:: Dataset entries

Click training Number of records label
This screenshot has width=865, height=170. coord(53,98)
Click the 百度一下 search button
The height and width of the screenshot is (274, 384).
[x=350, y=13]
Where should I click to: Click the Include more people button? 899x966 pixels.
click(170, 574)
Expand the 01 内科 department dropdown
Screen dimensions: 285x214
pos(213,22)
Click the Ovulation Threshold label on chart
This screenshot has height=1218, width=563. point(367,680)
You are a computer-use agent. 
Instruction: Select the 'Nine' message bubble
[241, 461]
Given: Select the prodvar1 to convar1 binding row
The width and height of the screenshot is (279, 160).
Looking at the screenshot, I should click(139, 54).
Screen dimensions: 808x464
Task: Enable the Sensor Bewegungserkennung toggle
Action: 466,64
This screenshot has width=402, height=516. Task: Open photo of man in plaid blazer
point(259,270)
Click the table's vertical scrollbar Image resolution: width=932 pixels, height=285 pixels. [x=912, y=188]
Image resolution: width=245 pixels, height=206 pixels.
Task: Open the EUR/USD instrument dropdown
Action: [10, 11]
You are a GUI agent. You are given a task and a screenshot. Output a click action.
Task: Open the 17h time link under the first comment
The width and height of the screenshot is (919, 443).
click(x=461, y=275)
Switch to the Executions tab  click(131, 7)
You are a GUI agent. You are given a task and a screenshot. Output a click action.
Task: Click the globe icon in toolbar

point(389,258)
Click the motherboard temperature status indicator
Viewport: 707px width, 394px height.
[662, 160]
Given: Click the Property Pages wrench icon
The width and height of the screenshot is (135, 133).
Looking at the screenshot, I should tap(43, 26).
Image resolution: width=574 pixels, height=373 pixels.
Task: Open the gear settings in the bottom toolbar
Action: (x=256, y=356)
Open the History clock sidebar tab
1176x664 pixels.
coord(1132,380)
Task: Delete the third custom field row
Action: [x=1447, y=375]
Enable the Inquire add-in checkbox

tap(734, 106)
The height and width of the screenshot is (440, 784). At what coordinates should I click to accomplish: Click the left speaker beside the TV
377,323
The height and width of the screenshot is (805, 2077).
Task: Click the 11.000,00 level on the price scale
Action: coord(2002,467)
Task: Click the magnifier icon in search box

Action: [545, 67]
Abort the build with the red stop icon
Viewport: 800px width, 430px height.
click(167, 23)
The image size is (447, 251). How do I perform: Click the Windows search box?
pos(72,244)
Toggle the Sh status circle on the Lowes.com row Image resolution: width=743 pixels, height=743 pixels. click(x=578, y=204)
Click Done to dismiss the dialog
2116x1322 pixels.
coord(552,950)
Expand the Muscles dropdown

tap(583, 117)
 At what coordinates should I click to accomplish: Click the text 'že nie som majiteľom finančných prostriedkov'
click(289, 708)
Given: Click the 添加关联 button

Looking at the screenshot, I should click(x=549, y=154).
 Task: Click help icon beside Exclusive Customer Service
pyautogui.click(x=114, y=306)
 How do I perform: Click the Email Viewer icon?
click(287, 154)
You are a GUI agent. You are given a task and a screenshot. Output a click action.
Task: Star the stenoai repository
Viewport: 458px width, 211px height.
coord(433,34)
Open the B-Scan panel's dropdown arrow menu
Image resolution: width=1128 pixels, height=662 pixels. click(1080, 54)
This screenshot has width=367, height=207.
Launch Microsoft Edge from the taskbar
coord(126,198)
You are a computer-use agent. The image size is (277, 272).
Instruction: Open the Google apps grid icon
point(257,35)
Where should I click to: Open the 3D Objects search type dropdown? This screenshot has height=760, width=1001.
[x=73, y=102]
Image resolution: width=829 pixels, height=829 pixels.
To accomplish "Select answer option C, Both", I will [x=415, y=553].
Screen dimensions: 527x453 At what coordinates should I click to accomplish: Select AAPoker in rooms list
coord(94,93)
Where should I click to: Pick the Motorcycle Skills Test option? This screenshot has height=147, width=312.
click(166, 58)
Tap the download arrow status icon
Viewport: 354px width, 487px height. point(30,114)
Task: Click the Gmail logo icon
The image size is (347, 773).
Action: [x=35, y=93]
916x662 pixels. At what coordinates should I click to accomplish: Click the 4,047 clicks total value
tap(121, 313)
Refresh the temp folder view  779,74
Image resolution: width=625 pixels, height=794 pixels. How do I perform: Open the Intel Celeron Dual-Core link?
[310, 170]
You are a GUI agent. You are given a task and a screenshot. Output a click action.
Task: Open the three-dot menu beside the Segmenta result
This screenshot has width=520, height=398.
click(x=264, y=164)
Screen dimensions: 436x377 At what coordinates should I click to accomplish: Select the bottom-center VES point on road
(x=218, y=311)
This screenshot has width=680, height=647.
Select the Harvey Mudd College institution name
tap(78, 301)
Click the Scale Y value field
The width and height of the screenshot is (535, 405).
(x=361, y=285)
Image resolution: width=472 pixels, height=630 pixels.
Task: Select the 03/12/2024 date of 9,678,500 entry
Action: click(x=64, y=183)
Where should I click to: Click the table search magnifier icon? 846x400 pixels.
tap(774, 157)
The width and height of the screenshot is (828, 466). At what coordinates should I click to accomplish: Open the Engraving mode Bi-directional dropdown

::::

> **Aim of the task**
For every entry above, give it back exactly as written.

> **Answer box**
Click training Number of records label
This screenshot has width=865, height=170. coord(53,98)
Click the 百度一下 search button
The height and width of the screenshot is (274, 384).
[x=350, y=13]
Where should I click to: Click the Include more people button? 899x966 pixels.
click(170, 574)
Expand the 01 内科 department dropdown
Screen dimensions: 285x214
pos(213,22)
Click the Ovulation Threshold label on chart
This screenshot has height=1218, width=563. point(367,680)
You are a computer-use agent. 
Instruction: Select the 'Nine' message bubble
[241, 461]
Given: Select the prodvar1 to convar1 binding row
The width and height of the screenshot is (279, 160).
Looking at the screenshot, I should click(139, 54).
Screen dimensions: 808x464
Task: Enable the Sensor Bewegungserkennung toggle
Action: 466,64
This screenshot has width=402, height=516. Task: Open photo of man in plaid blazer
point(259,270)
Click the table's vertical scrollbar Image resolution: width=932 pixels, height=285 pixels. [x=912, y=188]
Image resolution: width=245 pixels, height=206 pixels.
Task: Open the EUR/USD instrument dropdown
Action: [10, 11]
You are a GUI agent. You are given a task and a screenshot. Output a click action.
Task: Open the 17h time link under the first comment
The width and height of the screenshot is (919, 443).
click(x=461, y=275)
Switch to the Executions tab  click(131, 7)
You are a GUI agent. You are given a task and a screenshot. Output a click action.
Task: Click the globe icon in toolbar

point(389,258)
Click the motherboard temperature status indicator
Viewport: 707px width, 394px height.
[662, 160]
Given: Click the Property Pages wrench icon
The width and height of the screenshot is (135, 133).
Looking at the screenshot, I should tap(43, 26).
Image resolution: width=574 pixels, height=373 pixels.
Task: Open the gear settings in the bottom toolbar
Action: (x=256, y=356)
Open the History clock sidebar tab
1176x664 pixels.
coord(1132,380)
Task: Delete the third custom field row
Action: [x=1447, y=375]
Enable the Inquire add-in checkbox

tap(734, 106)
The height and width of the screenshot is (440, 784). At what coordinates should I click to accomplish: Click the left speaker beside the TV
377,323
The height and width of the screenshot is (805, 2077).
Task: Click the 11.000,00 level on the price scale
Action: coord(2002,467)
Task: Click the magnifier icon in search box

Action: [545, 67]
Abort the build with the red stop icon
Viewport: 800px width, 430px height.
click(167, 23)
The image size is (447, 251). How do I perform: Click the Windows search box?
pos(72,244)
Toggle the Sh status circle on the Lowes.com row Image resolution: width=743 pixels, height=743 pixels. click(x=578, y=204)
Click Done to dismiss the dialog
2116x1322 pixels.
coord(552,950)
Expand the Muscles dropdown

tap(583, 117)
 At what coordinates should I click to accomplish: Click the text 'že nie som majiteľom finančných prostriedkov'
click(289, 708)
Given: Click the 添加关联 button

Looking at the screenshot, I should click(x=549, y=154).
 Task: Click help icon beside Exclusive Customer Service
pyautogui.click(x=114, y=306)
 How do I perform: Click the Email Viewer icon?
click(287, 154)
You are a GUI agent. You are given a task and a screenshot. Output a click action.
Task: Star the stenoai repository
Viewport: 458px width, 211px height.
coord(433,34)
Open the B-Scan panel's dropdown arrow menu
Image resolution: width=1128 pixels, height=662 pixels. click(1080, 54)
This screenshot has width=367, height=207.
Launch Microsoft Edge from the taskbar
coord(126,198)
You are a computer-use agent. The image size is (277, 272).
Instruction: Open the Google apps grid icon
point(257,35)
Where should I click to: Open the 3D Objects search type dropdown? This screenshot has height=760, width=1001.
[x=73, y=102]
Image resolution: width=829 pixels, height=829 pixels.
To accomplish "Select answer option C, Both", I will [x=415, y=553].
Screen dimensions: 527x453 At what coordinates should I click to accomplish: Select AAPoker in rooms list
coord(94,93)
Where should I click to: Pick the Motorcycle Skills Test option? This screenshot has height=147, width=312.
click(166, 58)
Tap the download arrow status icon
Viewport: 354px width, 487px height. point(30,114)
Task: Click the Gmail logo icon
The image size is (347, 773).
Action: [x=35, y=93]
916x662 pixels. At what coordinates should I click to accomplish: Click the 4,047 clicks total value
tap(121, 313)
Refresh the temp folder view  779,74
Image resolution: width=625 pixels, height=794 pixels. How do I perform: Open the Intel Celeron Dual-Core link?
[310, 170]
You are a GUI agent. You are given a task and a screenshot. Output a click action.
Task: Open the three-dot menu beside the Segmenta result
This screenshot has width=520, height=398.
click(x=264, y=164)
Screen dimensions: 436x377 At what coordinates should I click to accomplish: Select the bottom-center VES point on road
(x=218, y=311)
This screenshot has width=680, height=647.
Select the Harvey Mudd College institution name
tap(78, 301)
Click the Scale Y value field
The width and height of the screenshot is (535, 405).
(x=361, y=285)
Image resolution: width=472 pixels, height=630 pixels.
Task: Select the 03/12/2024 date of 9,678,500 entry
Action: click(x=64, y=183)
Where should I click to: Click the table search magnifier icon? 846x400 pixels.
tap(774, 157)
The width and height of the screenshot is (828, 466). At what coordinates should I click to accomplish: Open the Engraving mode Bi-directional dropdown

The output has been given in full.